Before we get started, a quick programming note: I'm going to need some time to work on longer projects, so this newsletter will no longer be coming in regularly on Wednesday mornings. But never fear — On the Right will continue, just at less regular intervals. I'll make sure to keep sending you the good stuff.
Now, on to readings! First up is Daniel Walker Howe’s What Hath God Wrought: The Transformation of America, 1815 to 1848. It’s one of the best-regarded works on this era in US history, and one I’ve been meaning to read for ages. It was first published in 2007, and has been sitting untouched on my bookshelf Kindle Library for about a decade. I’ve finally gotten around to reading it, and it definitely lives up to the hype.
One thing I appreciate about the book is that, unlike some histories, it doesn’t feel like an exercise in mapping today’s politics onto past events. It was thus striking how much Howe’s harshly negative portrayal of Andrew Jackson resembled Trump; if his book had been written today, as opposed to nearly 20 years ago, Howe would certainly be accused of some kind of liberal bias.
The echoes have weirdly made me a bit more optimistic about American democracy.
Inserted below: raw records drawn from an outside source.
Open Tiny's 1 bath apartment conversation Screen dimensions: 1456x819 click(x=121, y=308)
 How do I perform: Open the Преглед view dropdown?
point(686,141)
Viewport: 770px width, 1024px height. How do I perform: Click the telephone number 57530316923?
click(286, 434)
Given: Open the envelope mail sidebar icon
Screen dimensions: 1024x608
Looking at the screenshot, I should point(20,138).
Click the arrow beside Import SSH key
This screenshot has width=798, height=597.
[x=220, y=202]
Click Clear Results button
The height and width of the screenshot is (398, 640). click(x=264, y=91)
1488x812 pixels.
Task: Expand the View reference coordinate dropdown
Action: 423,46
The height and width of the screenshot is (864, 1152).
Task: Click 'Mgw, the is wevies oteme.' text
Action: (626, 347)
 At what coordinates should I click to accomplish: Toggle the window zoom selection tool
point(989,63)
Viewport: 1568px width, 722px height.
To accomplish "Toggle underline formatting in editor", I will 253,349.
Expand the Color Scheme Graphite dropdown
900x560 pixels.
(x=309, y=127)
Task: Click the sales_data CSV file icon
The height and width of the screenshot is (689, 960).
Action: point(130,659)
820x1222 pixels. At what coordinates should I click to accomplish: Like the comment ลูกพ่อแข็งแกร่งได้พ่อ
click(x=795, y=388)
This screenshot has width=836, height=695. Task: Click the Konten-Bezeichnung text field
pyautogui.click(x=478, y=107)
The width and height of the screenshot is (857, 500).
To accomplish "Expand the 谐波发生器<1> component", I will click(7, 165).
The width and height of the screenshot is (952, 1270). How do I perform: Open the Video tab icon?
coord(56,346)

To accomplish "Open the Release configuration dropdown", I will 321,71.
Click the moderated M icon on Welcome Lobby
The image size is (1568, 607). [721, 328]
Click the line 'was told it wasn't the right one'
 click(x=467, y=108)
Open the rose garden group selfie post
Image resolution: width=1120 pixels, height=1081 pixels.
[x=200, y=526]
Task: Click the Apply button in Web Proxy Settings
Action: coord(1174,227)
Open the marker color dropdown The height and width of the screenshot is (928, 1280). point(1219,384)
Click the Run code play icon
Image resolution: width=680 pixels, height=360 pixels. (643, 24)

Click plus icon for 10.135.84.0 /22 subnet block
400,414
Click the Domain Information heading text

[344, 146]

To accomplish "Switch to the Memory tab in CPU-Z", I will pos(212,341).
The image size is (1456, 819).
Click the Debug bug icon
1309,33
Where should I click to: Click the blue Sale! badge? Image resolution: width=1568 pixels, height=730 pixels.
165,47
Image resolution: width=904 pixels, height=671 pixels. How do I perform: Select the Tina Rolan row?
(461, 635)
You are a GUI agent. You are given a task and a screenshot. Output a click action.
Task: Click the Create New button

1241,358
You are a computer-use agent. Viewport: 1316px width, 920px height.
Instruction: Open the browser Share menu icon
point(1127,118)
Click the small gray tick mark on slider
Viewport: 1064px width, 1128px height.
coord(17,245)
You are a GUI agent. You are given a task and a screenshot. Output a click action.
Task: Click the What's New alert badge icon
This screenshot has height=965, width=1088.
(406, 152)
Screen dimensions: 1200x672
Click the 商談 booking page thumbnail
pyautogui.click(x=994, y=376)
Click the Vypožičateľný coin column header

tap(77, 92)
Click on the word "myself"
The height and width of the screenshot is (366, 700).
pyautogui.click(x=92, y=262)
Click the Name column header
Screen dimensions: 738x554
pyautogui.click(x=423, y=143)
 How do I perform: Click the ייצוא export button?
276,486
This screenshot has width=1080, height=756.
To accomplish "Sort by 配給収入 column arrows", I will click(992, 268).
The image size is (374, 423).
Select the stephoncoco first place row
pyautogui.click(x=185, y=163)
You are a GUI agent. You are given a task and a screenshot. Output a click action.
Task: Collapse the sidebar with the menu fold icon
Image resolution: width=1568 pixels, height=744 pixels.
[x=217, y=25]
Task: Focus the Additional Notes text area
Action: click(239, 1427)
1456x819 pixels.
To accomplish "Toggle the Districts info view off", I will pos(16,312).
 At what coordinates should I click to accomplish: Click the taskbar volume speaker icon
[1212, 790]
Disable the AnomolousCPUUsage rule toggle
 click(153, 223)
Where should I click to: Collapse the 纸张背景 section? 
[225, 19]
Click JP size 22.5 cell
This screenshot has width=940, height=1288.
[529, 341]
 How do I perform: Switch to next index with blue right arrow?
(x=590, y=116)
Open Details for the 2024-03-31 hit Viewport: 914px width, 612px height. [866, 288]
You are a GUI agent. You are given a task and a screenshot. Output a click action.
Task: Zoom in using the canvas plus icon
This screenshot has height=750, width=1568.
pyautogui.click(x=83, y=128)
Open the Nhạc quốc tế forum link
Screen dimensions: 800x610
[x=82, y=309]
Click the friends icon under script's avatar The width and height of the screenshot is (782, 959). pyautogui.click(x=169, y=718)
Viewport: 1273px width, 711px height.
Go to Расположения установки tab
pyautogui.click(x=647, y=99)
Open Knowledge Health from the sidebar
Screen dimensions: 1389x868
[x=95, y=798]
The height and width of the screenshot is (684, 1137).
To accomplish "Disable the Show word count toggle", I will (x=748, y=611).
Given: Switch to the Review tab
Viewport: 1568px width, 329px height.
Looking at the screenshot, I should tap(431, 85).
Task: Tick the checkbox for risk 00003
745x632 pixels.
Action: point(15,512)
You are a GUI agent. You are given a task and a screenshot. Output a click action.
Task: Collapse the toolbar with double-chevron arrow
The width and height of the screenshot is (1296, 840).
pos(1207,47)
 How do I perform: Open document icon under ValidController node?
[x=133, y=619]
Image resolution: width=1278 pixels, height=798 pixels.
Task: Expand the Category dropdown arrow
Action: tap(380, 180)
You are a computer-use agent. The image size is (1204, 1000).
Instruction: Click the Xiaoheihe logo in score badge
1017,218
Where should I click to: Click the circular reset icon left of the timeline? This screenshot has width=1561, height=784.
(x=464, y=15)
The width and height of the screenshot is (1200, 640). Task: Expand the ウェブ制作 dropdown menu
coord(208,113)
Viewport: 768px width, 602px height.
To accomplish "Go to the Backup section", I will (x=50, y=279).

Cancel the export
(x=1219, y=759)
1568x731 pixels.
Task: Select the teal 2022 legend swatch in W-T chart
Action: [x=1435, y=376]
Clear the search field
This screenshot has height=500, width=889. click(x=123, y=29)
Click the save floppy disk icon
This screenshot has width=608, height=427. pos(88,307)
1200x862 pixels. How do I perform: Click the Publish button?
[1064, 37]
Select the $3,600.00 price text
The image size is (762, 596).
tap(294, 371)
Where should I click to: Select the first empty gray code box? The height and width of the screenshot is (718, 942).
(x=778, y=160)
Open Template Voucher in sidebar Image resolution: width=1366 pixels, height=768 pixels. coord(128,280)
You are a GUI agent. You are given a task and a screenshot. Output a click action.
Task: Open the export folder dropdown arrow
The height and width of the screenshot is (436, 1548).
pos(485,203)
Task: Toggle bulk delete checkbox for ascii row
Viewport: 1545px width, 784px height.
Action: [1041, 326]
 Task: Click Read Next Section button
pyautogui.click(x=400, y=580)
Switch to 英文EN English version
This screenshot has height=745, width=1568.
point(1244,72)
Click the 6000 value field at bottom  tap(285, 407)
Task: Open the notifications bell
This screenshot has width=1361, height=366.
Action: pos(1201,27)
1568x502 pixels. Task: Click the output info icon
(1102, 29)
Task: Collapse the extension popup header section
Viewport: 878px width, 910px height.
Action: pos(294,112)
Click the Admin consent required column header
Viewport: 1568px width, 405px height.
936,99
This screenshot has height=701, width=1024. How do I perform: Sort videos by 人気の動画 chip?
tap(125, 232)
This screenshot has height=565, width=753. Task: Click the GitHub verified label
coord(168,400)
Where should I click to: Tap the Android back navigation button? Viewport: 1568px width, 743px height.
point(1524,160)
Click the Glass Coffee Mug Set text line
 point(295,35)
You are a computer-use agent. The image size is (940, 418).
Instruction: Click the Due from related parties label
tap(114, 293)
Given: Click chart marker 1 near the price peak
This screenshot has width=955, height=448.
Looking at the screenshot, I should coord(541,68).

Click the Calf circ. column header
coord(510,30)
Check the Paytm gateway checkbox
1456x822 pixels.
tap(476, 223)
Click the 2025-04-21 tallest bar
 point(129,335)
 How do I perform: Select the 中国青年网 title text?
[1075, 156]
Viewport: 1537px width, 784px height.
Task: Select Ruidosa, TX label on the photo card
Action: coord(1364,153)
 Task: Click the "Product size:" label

Howe’s Jackson is a vindictive, lawless bully; if that’s right, we’ve made it through a version of this before.
Next is a piece by economist Maia Mindel on her Substack, Some Unpleasant Arithmetic, about the current state of Argentinian President Javier Milei’s libertarian experiment. While the results of Milei’s policies initially seemed quite impressive, things took a turn in September — when his party’s poor performance in the Buenos Aires provincial elections kicked off a collapse in confidence in his governing model. The country is now in the midst of a real crisis; its stock market is to date 2025’s worst performer on the planet.
Mindel’s piece explains — with fun verve — what happened, and why Milei is looking for a bailout from Trump. (For example: Apparently, angry Argentinian voters have lobbed vegetables at their president?) But I also appreciated her very technical explanation of Argentina’s structural economic policies, why the country is facing a tradeoff between preventing short-term pain and moving to long-term sustainability, and why Milei — famed for his outrageous rhetoric and penchant for wielding a literal chainsaw — is suffering from a surprising “lack of ambition” in economic policymaking.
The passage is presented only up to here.